5. Result and Discussion

To enhance productivity with minimal environmental issues, an agile innovative model was developed and validated by implementing it in the real production conditions of Industry 4.0. The developed model used smart, lean, and green manufacturing philosophy to improve operational performance on the production shop floor. The developed model used a team of industry persons of different departments and observed and scanned overall production activities by Gemba walk and open innovative brainstorming sessions. The goal of the developed model was to reduce each type of waste present on the production shop floor.

The examples on the real production shop floor have been described in the previous sections and provide guidelines to industry persons to understand the main problems and issues through the proposed methodology. The guidelines help to eliminate types of waste and improve production shop floor conditions and environmental issues. The results of case studies show that productivity enhancement was achieved by the elimination of both types of waste, including shop floor waste and environmental waste. Figure 7 shows the effect of different factors on operational performance on the shop floor. The impacts were analysed from the feedback system conducted with the employees of different departments.

6. Conclusions

The present research proposes an agile innovative model that integrates smart, lean, and green concepts for improving operational performance on the production shop floor in Industry 4.0. The proposed model describes the logical steps to achieve industrial sustainability, and is easily understandable, simple in structure, open innovative, and can be implemented within limited constraints across all types of industries. The model was validated by improving operational and environmental performance in two case studies performed at automobile and mining machinery units. It was found that overall operational performance was enhanced in both case studies by improvement in different factors, including working environment, worker efficiency, logistics management, and resources utilization. The results show that the developed model is an open innovation strategy and is sustainable for production enhancement and environmental performance improvement in Industry 4.0. In the future, the efficacy of the proposed model can be improved by in-depth case studies on the implementation of lean, green, smart manufacturing models for industrial profitability through the establishment of industrial sustainability in Industry 4.0.

7. Future Scope

Production management team members in worldwide industries are focused on responsibly controlling their shop floor activities to improve operational and environmental performance [1,18,23,40,47,62]. A suitable model and approach are needed to accomplish this, which has been attempted in the present research.
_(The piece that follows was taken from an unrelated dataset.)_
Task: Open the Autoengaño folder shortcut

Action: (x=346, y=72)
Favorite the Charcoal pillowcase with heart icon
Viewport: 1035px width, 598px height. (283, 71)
The present research article develops an innovative agile model using the lean, green, and smart approach to improve operational and environmental performance within limited constraints in Industry 4.0. The results show that the developed model proved suitable to enhance production by improving operational and environmental conditions within limited constraints in Industry 4.0. Thus, it can be implemented in industries that emphasize operational control by a suitable approach, looking to achieve sustainability in shop floor management. The lean and green concept is found to be efficient in shop floor management [6,9,44,45,46], and confirms that industry individuals could enhance production within limited constraints by integration with smart concepts [61,68]. In the future, the developed model can be extended by improving other industrial environments of Industry 4.0. Industry individuals need to face problems in controlling operational and environmental performance for production enhancement within limited constraints. The proposed model can also be modified by extending shop-floor applicability by integrating lean, green, and other smart techniques.